Ultimately data science is enabling the cyber-security sector to move from assumption to facts. For the last decade, the cybersecurity sector has been driven by FUD concerns – fear, uncertainty and doubt. Spend on cybersecurity was justified by the rationale that ‘if we don’t have XYZ widget then you only have yourselves to blame when bad stuff happens.”

And the bad stuff is only increasing. The relationship between industry and cybercriminals is asymmetric – the attacks succeed because of the challenge that companies face in maintaining perfect cyber hygiene – they have tens of thousands of computers and they have tens of thousands of employees using those machines. And much like in the field of counter terrorism, the adversary only needs to succeed once, whereas defenders have to get it right every single time.

This is further complicated by the myriad of IT systems and security technologies that have been deployed over the years to protect the company. Often they do not talk to each other and those responsible for security understandably find it hard to see a joined up picture of what’s going on.

However, this era of operating blind and justifying spend on FUD is getting old. Chief Information Security Officers don’t want to operate on gut instinct – they want and need to be able to develop a value proposition that outlines how they are prioritising what to focus on, justifying it and then showing how investment is solving it in ways business can understand. To do this relies on them having access to the right data.

This is where data science comes in. With the correct data, CISOs can translate technical risk into business risk, deliver a business case to solve it and demonstrate success. The current struggle is that CISOs have information that is meaningful but not timely, or it is timely but not meaningful because the content is too technical and siloed. What they really need is data that will enable them to market and measure the security programme – these are the pivotal cyber security skills gap that must be closed.

To effectively market the security programme the CISO wants to be able to prove the risk status and priorities, so they can articulate opportunities, show success and outline to the Board where they will get the best bang for buck on a roadmap.
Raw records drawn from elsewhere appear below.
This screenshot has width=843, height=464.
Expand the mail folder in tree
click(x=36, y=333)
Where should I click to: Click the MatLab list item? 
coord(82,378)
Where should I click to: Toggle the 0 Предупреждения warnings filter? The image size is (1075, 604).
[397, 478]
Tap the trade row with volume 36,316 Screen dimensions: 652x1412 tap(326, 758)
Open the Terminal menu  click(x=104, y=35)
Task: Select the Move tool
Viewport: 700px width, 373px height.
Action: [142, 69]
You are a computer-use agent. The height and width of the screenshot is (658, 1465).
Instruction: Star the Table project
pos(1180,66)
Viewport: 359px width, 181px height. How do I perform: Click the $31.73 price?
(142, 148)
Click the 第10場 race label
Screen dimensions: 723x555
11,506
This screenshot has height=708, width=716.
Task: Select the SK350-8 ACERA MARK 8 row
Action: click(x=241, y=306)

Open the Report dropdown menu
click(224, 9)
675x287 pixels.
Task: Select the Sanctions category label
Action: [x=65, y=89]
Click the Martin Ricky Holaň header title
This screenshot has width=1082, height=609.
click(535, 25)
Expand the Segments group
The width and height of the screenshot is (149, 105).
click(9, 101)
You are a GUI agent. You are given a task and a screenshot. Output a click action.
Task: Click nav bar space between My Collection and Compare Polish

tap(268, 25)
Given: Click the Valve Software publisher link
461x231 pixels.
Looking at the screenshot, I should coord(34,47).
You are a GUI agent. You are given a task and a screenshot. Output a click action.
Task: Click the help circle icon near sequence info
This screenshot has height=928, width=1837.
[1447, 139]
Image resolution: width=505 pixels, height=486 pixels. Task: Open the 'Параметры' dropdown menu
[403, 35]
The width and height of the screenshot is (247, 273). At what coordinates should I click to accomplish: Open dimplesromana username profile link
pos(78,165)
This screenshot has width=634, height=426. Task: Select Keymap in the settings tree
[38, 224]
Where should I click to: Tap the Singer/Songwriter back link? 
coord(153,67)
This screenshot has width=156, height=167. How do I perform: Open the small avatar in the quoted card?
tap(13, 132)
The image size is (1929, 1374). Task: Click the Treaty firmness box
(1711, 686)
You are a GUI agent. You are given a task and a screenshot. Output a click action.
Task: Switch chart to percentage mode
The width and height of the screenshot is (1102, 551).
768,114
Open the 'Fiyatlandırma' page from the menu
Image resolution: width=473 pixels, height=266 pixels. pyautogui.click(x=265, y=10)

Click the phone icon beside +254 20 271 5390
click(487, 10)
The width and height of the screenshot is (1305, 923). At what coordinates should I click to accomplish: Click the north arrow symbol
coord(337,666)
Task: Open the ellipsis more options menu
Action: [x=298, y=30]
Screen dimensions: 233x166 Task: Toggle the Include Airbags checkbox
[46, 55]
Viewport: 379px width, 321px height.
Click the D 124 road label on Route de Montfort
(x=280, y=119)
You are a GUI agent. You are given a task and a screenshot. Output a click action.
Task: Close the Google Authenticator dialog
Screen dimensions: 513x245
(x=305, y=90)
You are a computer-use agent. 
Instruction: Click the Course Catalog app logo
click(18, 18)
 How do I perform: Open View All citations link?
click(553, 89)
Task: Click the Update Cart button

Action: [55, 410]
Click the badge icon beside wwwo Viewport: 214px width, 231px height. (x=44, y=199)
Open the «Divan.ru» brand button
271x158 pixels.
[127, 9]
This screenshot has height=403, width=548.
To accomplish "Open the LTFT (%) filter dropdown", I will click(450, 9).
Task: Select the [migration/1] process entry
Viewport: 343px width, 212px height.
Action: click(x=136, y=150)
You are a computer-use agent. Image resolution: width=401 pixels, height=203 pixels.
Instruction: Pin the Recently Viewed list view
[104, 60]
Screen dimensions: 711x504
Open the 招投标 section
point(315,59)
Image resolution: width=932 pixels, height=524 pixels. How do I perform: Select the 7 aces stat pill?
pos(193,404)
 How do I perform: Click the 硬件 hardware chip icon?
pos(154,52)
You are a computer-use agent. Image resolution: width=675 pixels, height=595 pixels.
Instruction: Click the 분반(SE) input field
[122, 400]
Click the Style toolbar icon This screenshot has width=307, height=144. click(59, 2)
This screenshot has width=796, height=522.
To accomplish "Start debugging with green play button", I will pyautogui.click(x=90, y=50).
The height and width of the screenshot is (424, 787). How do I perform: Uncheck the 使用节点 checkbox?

The key areas in cybersecurity are: identification (or prevention), detection, response and recovery. There is already a lot of spend and investment in data science approaches in the detection and response space, but ultimately no organisation is currently more secure as a result.

This is because the root cause is often failure to prevent, which requires an enhancement in enterprise cyber hygiene. Obviously knowing you have been breached important, but ultimately prevention is better than a cure.  This is where new data science approaches come in.

Many large organisations already have a team of data scientists – however they do not usually work in security. They report to the Chief Data Officer and deal exclusively in business outcomes. For those companies that are starting to embrace data science as part of their security strategy, it is by and large coming from external consultants.

Working with the security team, data science can integrate with controls to give those managing them better sense of what to focus on, and can help manage upward by combining technical data to ‘measure something that matters’, as well as ensuring data is robust and not misleading (accidentally or otherwise).

There are huge opportunities at the intersection of data science, big data technology and cyber security to set a foundation for business to be able to gain control over ‘cyber’ as a business risk. Global banks are at the forefront hiring data scientists for the security team and aggregating data into Hadoop environments.

As organisations start to look to gain continuous visibility into risk and security performance to manage it, there are three critical questions they will have to answer to work out how able they are to take a data driven approach. What is the data we have available and its quality? What does that mean for the insight we can get? What is our game plan to add and improve our data sources to be able to answer the questions that matter most?